То ли не разъяснили людям, то ли голодным было невтерпеж дожидаться, пока вымокнут, сразу же на эти стручки набросились. А голодный человек чувства сытости не знает. А выдали их сравнительно помногу. И что же – массовое отравление. Несколько дней после этого умирало по несколько человек в сутки (10-12). По сути это было уголовное дело, но тогда всё сошло, никто этого дела не возбудил, никто не понес ответственности, и вообще что это был за продукт, мне до сих пор не ясно. Вероятно, его нужно было применять вместо квашеной капусты. А ведь привезли откуда-то из-за границы. В России фасоль никогда популярной не была.
Как наша семья пережила голод? В Зуевке мы жили втроем – родители и я. Старшие, сестры и двое братьев, жили в Самаре. К началу декабря положение и у нас было критическое. Оставалось всего 10 фунтов муки (4 килограмма). Режим питания был максимально ограничен. У матери начались голодные отеки.
Большим подспорьем явилась старая коровья шкура. Она, в ожидании выделки, провалялась под крышей амбара четыре-пять лет. И оказалось, что из неё после соответствующей обработки получится «великолепный» холодец. Я помню, мама угостила им англичанку, и она его очень похвалила, может быть, из вежливости. Но и этот холодец мать давала понемногу – растягивала, чтобы на дольше хватило.
Сестра училась в сельскохозяйственном институте и под видом экскурсии группа студентов поехала за хлебом в Среднюю Азию, им была выделена теплушка – товарный вагон. Сестра взяла с собой кое-какие ценные вещи и там, в Самарканде, наменяла на них муки и кое-каких других продуктов. Часть отдала в Зуевку, остальные в Самару. Это нас и спасло. Но всё же зиму и весну мы жили на голодном пайке.
Весной 1922 года, когда подтаяла земля, собрали мужчин и захоронили умерших в двух братских могилах.
На кладбище в дореволюционное время был большой погреб, который набивали льдом на случай, что если произойдет какое-нибудь убийство, то труп несколько дней на время следствия можно сохранить на льду. Рядом с этим погребом была яма от старого такого же погреба. Так вот эти два погреба углубили и в них захоронили умерших. Через несколько лет, в конце двадцатых годов, от этих братских могил не осталось и следа.

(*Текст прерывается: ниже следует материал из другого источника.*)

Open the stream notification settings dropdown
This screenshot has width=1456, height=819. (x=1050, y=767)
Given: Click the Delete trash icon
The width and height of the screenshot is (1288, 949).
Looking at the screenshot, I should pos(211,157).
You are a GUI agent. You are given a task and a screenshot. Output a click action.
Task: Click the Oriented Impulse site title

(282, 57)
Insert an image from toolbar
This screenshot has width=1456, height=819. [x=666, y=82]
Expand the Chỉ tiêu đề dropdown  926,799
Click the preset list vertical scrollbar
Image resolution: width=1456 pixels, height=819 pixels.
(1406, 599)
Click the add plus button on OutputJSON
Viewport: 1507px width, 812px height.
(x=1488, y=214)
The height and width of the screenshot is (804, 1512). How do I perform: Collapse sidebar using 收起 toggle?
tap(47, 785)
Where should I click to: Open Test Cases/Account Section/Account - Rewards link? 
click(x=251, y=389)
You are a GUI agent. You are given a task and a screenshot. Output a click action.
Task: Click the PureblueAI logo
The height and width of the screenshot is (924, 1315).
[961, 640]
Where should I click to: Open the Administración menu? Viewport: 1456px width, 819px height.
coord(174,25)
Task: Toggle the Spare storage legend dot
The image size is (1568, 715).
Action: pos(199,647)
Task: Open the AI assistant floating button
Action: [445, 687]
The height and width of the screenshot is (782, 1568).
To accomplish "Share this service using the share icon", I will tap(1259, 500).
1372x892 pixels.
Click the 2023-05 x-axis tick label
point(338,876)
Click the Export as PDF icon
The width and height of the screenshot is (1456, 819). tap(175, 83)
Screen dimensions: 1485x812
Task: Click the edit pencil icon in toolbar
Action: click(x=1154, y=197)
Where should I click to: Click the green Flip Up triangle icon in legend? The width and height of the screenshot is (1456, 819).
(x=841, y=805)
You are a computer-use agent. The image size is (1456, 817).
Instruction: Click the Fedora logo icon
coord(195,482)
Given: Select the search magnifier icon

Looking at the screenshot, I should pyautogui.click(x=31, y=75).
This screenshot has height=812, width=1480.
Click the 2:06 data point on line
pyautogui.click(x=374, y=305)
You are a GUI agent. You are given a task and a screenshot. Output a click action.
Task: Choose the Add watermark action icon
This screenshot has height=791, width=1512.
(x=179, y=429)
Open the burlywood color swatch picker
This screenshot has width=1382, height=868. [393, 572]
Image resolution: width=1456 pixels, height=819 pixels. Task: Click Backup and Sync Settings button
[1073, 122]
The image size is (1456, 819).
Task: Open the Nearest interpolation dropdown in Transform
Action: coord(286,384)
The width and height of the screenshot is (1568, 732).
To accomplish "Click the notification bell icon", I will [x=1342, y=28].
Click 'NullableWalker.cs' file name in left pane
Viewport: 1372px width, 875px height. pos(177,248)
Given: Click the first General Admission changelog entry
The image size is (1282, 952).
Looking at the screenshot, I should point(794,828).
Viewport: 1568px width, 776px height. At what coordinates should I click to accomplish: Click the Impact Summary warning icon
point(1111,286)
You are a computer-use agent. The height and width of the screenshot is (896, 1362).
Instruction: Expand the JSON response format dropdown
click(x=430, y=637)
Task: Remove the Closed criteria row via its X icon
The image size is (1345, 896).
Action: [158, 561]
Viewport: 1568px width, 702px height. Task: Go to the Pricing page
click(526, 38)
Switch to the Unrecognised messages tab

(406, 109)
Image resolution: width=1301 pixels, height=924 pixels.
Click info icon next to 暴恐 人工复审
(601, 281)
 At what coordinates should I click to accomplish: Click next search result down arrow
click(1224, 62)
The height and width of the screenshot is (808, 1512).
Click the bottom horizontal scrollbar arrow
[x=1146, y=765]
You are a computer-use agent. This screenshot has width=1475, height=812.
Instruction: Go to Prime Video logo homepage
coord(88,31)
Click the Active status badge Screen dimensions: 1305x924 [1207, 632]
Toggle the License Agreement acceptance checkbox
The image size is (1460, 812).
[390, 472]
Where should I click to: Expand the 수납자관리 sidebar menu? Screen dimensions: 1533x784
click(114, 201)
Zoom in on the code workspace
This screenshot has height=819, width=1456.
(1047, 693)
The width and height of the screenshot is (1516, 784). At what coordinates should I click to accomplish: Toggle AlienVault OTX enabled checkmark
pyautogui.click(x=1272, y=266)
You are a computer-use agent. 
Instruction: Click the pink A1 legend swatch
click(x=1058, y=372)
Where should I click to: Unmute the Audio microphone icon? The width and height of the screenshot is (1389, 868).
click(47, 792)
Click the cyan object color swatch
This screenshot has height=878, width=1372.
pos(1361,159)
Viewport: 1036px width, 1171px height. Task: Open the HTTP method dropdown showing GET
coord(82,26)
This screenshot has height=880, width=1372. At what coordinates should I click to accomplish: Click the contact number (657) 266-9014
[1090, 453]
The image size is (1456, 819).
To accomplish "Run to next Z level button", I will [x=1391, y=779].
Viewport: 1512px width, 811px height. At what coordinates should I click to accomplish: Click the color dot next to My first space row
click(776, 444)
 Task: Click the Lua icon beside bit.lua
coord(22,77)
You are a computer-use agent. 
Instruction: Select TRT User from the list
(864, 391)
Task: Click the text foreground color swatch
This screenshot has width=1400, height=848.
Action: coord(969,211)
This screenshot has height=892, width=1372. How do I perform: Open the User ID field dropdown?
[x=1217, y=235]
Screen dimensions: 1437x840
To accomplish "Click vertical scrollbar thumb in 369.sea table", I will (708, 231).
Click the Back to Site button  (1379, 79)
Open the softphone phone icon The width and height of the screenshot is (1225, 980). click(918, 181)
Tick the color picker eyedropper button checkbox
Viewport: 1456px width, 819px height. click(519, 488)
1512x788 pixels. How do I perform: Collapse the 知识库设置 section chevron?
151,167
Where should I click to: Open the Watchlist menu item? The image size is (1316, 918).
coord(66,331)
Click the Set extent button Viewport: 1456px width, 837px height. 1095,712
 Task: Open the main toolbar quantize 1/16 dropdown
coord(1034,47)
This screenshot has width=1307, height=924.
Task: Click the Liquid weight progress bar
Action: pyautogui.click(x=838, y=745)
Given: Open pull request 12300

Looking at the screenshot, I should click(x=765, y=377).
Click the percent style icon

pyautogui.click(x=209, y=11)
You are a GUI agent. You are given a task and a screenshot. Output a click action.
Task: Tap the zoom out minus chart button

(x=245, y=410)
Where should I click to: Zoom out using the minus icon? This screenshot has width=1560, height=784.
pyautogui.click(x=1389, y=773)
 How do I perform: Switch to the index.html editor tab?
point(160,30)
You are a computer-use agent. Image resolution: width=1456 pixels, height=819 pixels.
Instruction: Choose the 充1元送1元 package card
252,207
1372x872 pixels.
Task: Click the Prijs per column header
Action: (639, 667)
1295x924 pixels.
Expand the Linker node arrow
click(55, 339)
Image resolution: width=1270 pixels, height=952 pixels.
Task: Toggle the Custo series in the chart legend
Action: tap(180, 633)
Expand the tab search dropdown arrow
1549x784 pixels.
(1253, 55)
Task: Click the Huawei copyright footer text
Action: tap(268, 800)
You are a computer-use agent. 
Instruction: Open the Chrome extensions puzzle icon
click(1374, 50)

Мне кажется, что неплохо бы найти эти могилы и поставить там памятники жертвам голода 1921 года. Ведь можно установить и точное количество погибших от голода и даже их имена. Ведь в метрической книге об умерших за 1921- 22 годах они все записаны, и эта книга хранится где-то, вероятно, в облархиве. Честное слово, не грех бы этим заняться.
Примерное местонахождение братских могил: в 20-30 метрах от входа на кладбище, со стороны Пенькова проулка, в 4-5 метрах от края кладбища. Когда-то кругом кладбища была большая канава. Надеюсь, следы ее сохранились».